● TO DO
In the DNP project abstract on pregnant homeless women, what age range did the transitional shelter serve?

● EXTRACT PROVIDED
::::::

Date of Award

Spring 5-16-2015

Degree Type

Final Project

Degree Name

DNP Doctor of Nursing Practice




Mary Ellen Roberts, DNP

Committee Member

Jane Dellert, Ph.D

Committee Member

Meghan Leigh, M.S.


Purpose: A population at great risk is pregnant homeless adolescents and young adult women. Research shows that about 20% of homeless young women become pregnant (Bender, & Thompson, 2007). These pregnant young women are at an increased risk for low birth weight infants and a high infant mortality due to inadequate health care, poor dietary habits, and a knowledge deficit related to maintaining good health during pregnancy and to care of the infant and growing child. A transitional shelter may offer many psychosocial services to assist the women in becoming independent; however, a significant gap exists regarding the medical care of this population. The purpose of this DNP Project was to develop an educational program in a transitional homeless shelter focused on the health care of the pregnant woman and the newborn infant in order to bring awareness of the special needs of this high risk population and to attempt to change unhealthy behaviors. This program was coupled with an In- Service Program for staff members related to Best Practices for the Mother- Infant Dyad.

Significance of the project: Knowledge can be empowering and save lives. Through months of interaction and time spent with new mothers in a transitional shelter, the enormous lack of evidence based practices in regards to infant and child care has become evident. This vulnerable population has the highest rate of infant mortality. Education can improve the health outcomes of these women and children. These mothers are eager to learn and want to give their children a chance for a healthy life. They are lacking the information to do so.

Methods: The project was implemented in a transitional homeless shelter for women ages 18 to 23 based on a needs assessment. The project implementation contained two parts. Informal education sessions took place with pregnant women and women having recently given birth. There were both individual and group sessions. The topics included labor and delivery preparation, diet during pregnancy, care of the newborn, and safety issues related to sleep and feedings. As the infants have grown over the months the sessions have evolved to meet the needs of the growing infant and child. The second part of the project contains a series of learning modules comprising of four hours of narrated lectures and power point presentations developed for the staff.

Project Outcomes: The project initiatives were received by all involved wholeheartedly. The project brought to the shelter directors and staff members a new awareness of the crucial need for evidenced based practice in the care of the newborn and mother. Clinical observations have shown a readiness for several of the mothers to follow lessons learned. Significant changes in behaviors related to care of the infant have been observed. A level of trust has developed between the educator and the residents of the shelter. The educator has assumed the role of advocate and mentor.

Clinical Relevance: Women head up 90 percent of the families that use shelters. A third of the homeless are women and children, and the numbers are exploding. Through education, advocacy and developing a means of quality health care the lives of these women and children will be made better and healthier. A best practice model for care of the pregnant homeless women and her infant is needed.

::::::

● DATA TO EXAMINE

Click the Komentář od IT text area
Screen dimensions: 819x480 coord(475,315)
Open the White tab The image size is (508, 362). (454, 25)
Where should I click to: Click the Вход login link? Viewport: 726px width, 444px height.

::::::

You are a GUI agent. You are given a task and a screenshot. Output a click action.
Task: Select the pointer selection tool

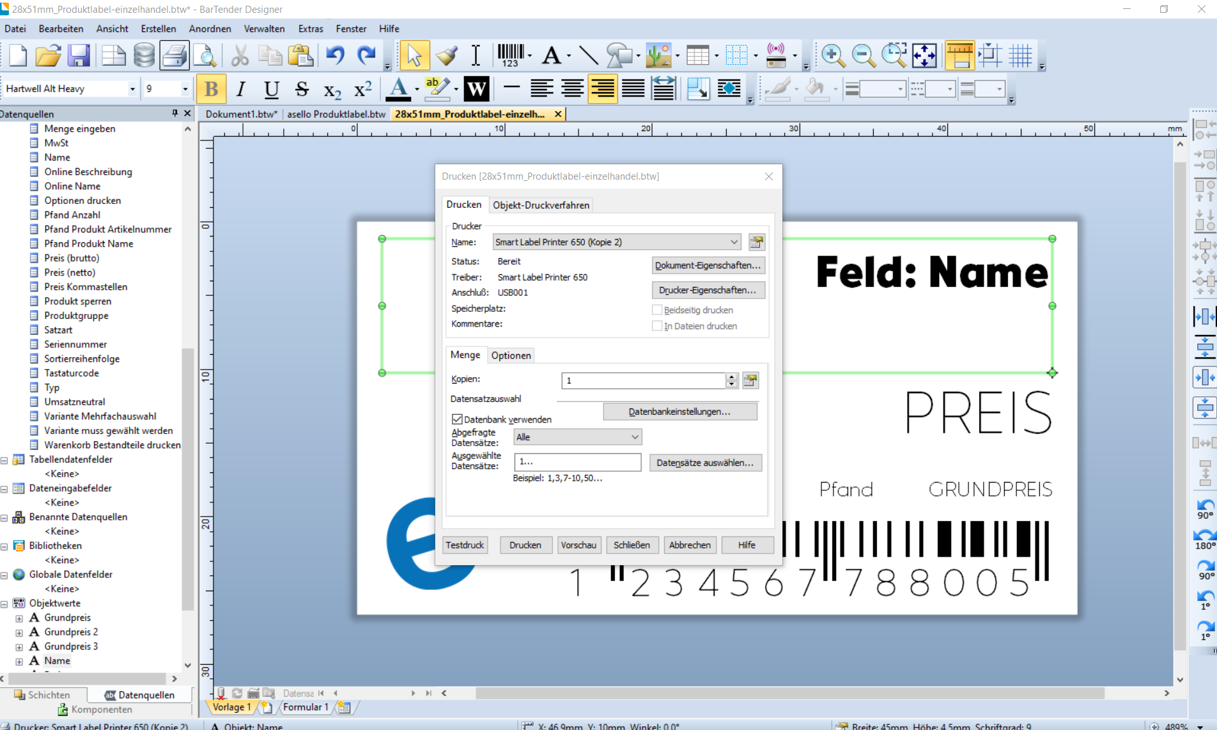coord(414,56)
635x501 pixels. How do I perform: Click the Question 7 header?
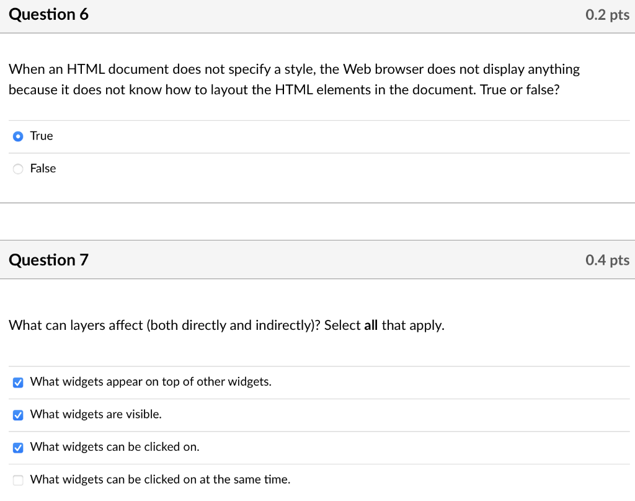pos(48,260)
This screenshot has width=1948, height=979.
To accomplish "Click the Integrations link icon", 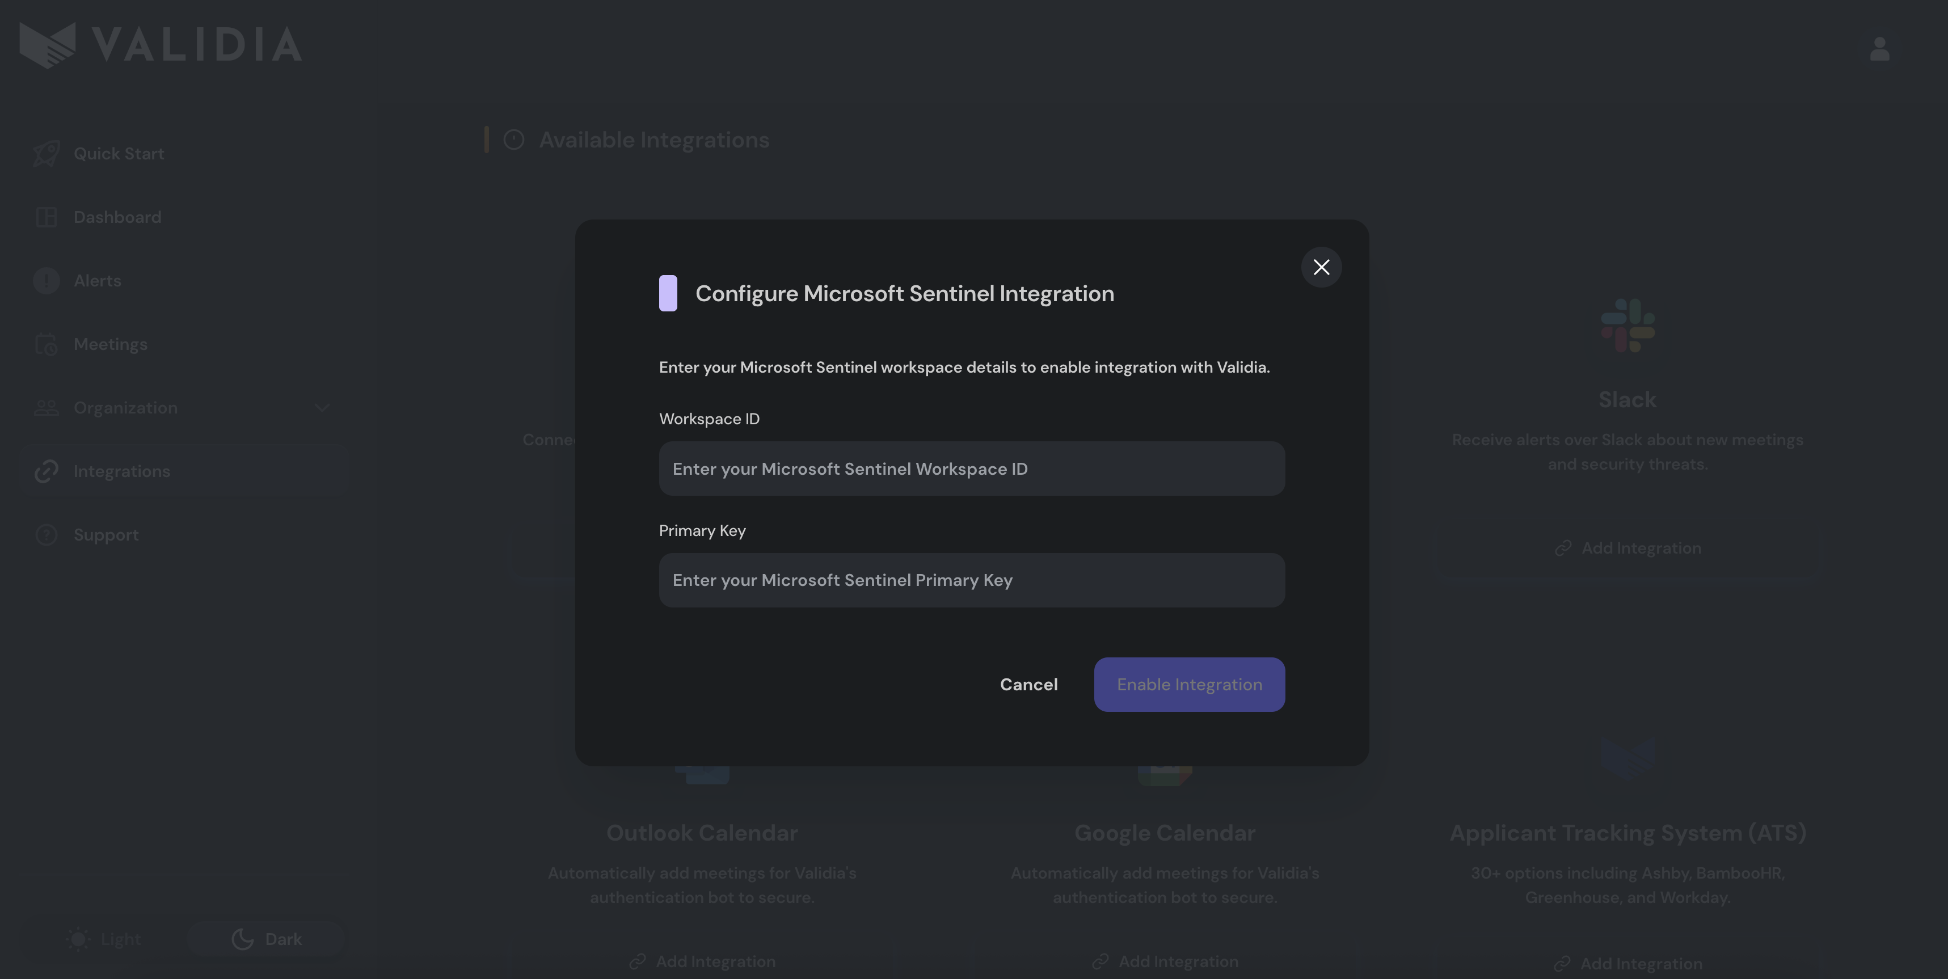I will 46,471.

::::::

● ANSWER BOX
Women ages 18 to 23.